SO IF YOU WANTED to buy a Philly souvenir, and you had to choose between a mini-replica of Independence Hall or a sequined, befeathered Mummers bobble-head doll, which one would you choose?

I'd go with the bobble-head.

Or maybe the Mummers Clown finger puppet. Or the T-shirt showing a smiling, ugly Mummer in ladies garb, that reads "I'm With the Wenches."

Or one showing a Fancy Brigader above the caption, "Secure Enough To Wear Sequins."

As of this week, some of these new items - known as "Mummerabilia" - are for sale online. By early 2010, all of them, plus CDs, DVDs and more, will be sold in airports, hotels and souvenir shops.

If Fred Lavner has his way, Mummerabilia will do two things.

Give some edgy competition to Betsy Ross, Ben Franklin and the Liberty Bell as the Philly-themed souvenir of choice.

And save the annual Mummers from extinction.

Lavner is president of NB2, a local apparel-design company and online merchandiser. This time last year, he was appalled that the country's oldest parade was about to get canned, when city funding dried up.

A few financial knights in shining armor came to the rescue with support, and the 2009 strut up Broad Street proceeded pretty much as usual.

All good, says Lavner, "but we can't rely on someone to rescue the parade every year. It doesn't make sense."

Neither does begging the city for help, the way the Mummers have been doing all year long.

Especially when the Mummers own an untapped gold mine of support: the Mummers brand.

Lavner believes that Mummers music is as representative of Philly as jazz is of New Orleans and blues is of Memphis. And that the Mummers, as an institution, are as identified with Philly as the Grand Old Opry is with Nashville.

While those cities have capitalized on their musical brands by selling merchandise to support it, the Mummers have languished.

Sure, some Mummers clubs produce and sell their own merchandise. But the Mummers, as an entity, have never used the brand to make a collective buck.

So last year, when Save the Mummers was formed to address the funding needs of the annual parade, Lavner approached the group about partnering on a project to license, create and sell "Mummerabilia" - generic Mummers-themed apparel and paraphernalia.

Sales of Mummerabilia would help support Save the Mummers by providing an independent revenue source for the parade. And the year-round presence of Mummerabilia in tourist shops would push awareness of the Mummers beyond New Year's Day - and beyond the locals.
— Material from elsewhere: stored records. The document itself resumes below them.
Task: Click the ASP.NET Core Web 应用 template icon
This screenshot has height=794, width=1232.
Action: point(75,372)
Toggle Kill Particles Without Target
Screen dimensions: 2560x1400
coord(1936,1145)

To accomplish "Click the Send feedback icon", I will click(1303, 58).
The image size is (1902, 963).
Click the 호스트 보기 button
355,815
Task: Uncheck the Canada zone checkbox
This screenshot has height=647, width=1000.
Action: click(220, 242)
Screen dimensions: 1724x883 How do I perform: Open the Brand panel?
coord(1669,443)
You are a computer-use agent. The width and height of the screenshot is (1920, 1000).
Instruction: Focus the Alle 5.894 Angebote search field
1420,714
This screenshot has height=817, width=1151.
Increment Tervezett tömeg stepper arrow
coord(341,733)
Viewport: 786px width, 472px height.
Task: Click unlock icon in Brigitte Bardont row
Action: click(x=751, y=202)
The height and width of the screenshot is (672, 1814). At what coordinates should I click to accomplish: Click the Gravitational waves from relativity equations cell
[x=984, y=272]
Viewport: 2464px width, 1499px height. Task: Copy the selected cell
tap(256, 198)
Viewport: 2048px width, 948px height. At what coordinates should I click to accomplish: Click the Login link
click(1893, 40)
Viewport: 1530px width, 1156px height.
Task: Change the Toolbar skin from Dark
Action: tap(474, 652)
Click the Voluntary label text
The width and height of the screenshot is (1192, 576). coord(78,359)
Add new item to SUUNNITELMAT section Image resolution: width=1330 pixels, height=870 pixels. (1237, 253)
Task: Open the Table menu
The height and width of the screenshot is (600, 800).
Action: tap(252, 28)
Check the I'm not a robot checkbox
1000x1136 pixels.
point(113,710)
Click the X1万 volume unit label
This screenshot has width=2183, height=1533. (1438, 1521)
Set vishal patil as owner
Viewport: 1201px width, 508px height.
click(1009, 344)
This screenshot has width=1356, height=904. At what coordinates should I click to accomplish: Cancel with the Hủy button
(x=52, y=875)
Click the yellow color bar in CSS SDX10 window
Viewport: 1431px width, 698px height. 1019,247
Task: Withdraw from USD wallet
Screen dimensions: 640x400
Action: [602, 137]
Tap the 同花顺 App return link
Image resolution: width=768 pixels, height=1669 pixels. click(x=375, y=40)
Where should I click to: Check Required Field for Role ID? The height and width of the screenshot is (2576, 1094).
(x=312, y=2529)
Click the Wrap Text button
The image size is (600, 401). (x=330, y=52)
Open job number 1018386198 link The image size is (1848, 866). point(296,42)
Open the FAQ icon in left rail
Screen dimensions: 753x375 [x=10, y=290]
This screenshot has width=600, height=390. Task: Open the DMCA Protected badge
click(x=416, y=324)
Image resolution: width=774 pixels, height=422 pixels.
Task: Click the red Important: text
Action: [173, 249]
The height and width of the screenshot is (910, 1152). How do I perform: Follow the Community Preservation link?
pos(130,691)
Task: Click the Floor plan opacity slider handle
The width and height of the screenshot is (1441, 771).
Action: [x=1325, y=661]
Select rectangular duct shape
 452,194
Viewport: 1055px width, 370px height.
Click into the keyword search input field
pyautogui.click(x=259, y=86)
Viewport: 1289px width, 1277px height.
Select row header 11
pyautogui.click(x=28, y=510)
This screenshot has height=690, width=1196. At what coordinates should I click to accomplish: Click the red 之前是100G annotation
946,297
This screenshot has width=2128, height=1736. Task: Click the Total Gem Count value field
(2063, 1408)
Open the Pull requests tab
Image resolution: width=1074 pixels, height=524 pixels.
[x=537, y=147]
Knowledge breeds loyalty. Loyalty breeds support.

What's not to love?

"Betsy, Ben and the Bell are wonderful, historical Philadelphia icons," says Lavner, who wasn't ready this week to speculate on sales projections. "The Mummers are just as 'Philly,' but fun. Why not capitalize on that?"

Frustratingly, the Mummerabilia online store went live only this week - too late for holiday shoppers who might've loved to present a saxaphone T-shirt, emblazoned with the words "Mummers Music Makes Me Horny," to Mummers lovers in their lives.

So be patient: the continued roll-out of this smart project might be glitchy. Nonetheless, "We're excited" about the launch, says George Badey III, chairman of Save the Mummers and a life-long strutter. "The merchandise is clever, and it promotes in a new way one of the oldest and best Philly traditions."